Until she heard the sounds of distant shouting and the heart-stopping thud of the freezer door closing.
She leapt over the edge, tumbling head over tail, shooting into the frigid air at an alarming rate of speed. A huge snowbank stopped her forward motion quite definitely. Her breath exploded out in a huff.
Sheer luck had landed her on a chunk of ice rather than in the water. A man that would chop up endangered species for parts had little concern for ocean pollution. The water all around her had a sickly green tinge and there were bits of garbage bobbing up and down on its surface.
She picked her way from one chunk of ice to the next until she came to solid ground then ran with the fear of the hunted.
It was on the morning of the second day that she found the huge cluster of penguins. Mingled desire and revulsion helped her to bring down a bird and choke down the raw meat, a meal that was wasted when she made sick all over a cluster of rocks exposed by the scratching of many tiny feet.
It was with a shriveled heart and an empty belly that she came at last to the air field.
She crept up the ramp and huddled among the crates and boxes. A handful of raw potatoes provided a less traumatic meal, allowing her to settle down in a nest of old rags and sleep through another flight.
The pilot had followed his orders to the letter. When she woke, she was alone and the door to the cargo bay had been left open.
She became a thief in the night, stealing bits of food and clothing. A huge, bulky jacket allowed her to conceal her tail without discomfort. A sewing basket snatched from the bedroom of an old woman let her knit her own oversized hat and a cute blue pair of gloves that entirely hid her fearsome paw-hands. She might look shabby, but with her disguise she was passably human.

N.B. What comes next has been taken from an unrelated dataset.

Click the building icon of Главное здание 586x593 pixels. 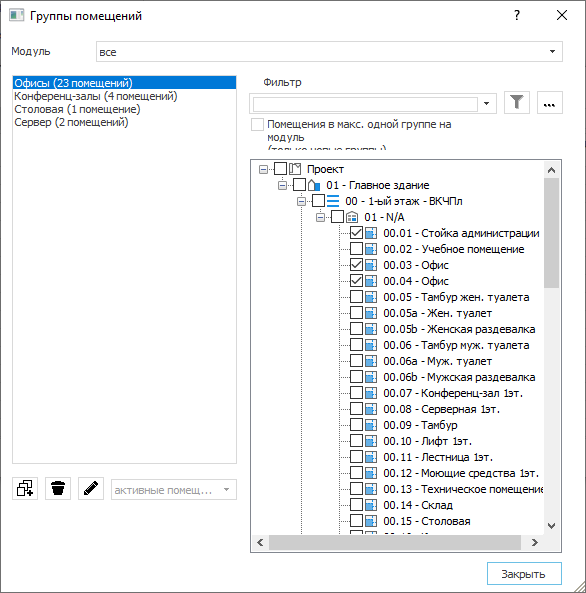(314, 185)
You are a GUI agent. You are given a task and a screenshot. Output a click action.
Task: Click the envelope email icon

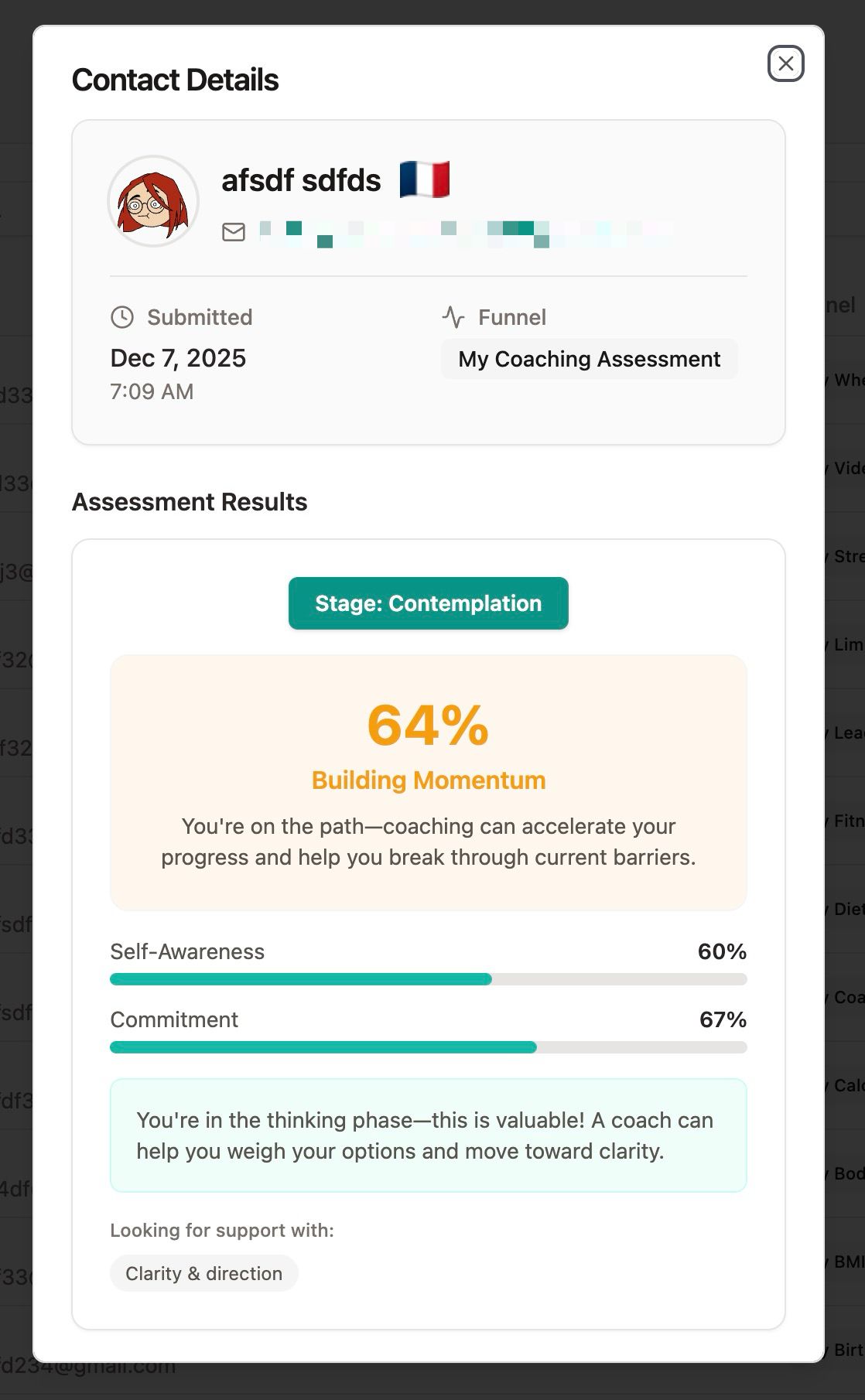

She slowly worked up the courage to let herself be seen at the trading post. She was courteous to everyone she met, hiding her apprehension behind a thick accent. Plenty of the villagers had at least a little Russian - some were even former citizens of the Motherland gone to seek a new life. They weren't friends, precisely. It was more like they tolerated her presence, especially when she earned her place by the fire. She was always willing to lend a hand with sweeping the floors or peeling potatoes. (When no one was looking, she'd just give them a few claw-swipes.)
She saved up and got herself a little room. It was nothing fancy, but it was better than sleeping in a cave. Every evening when she lay down to sleep, she would mutter a small prayer for the parents she had left behind, for she had never forgotten them. Added to that prayer now was her one true friend in a world where humans are as much animals as anything that walks on four legs.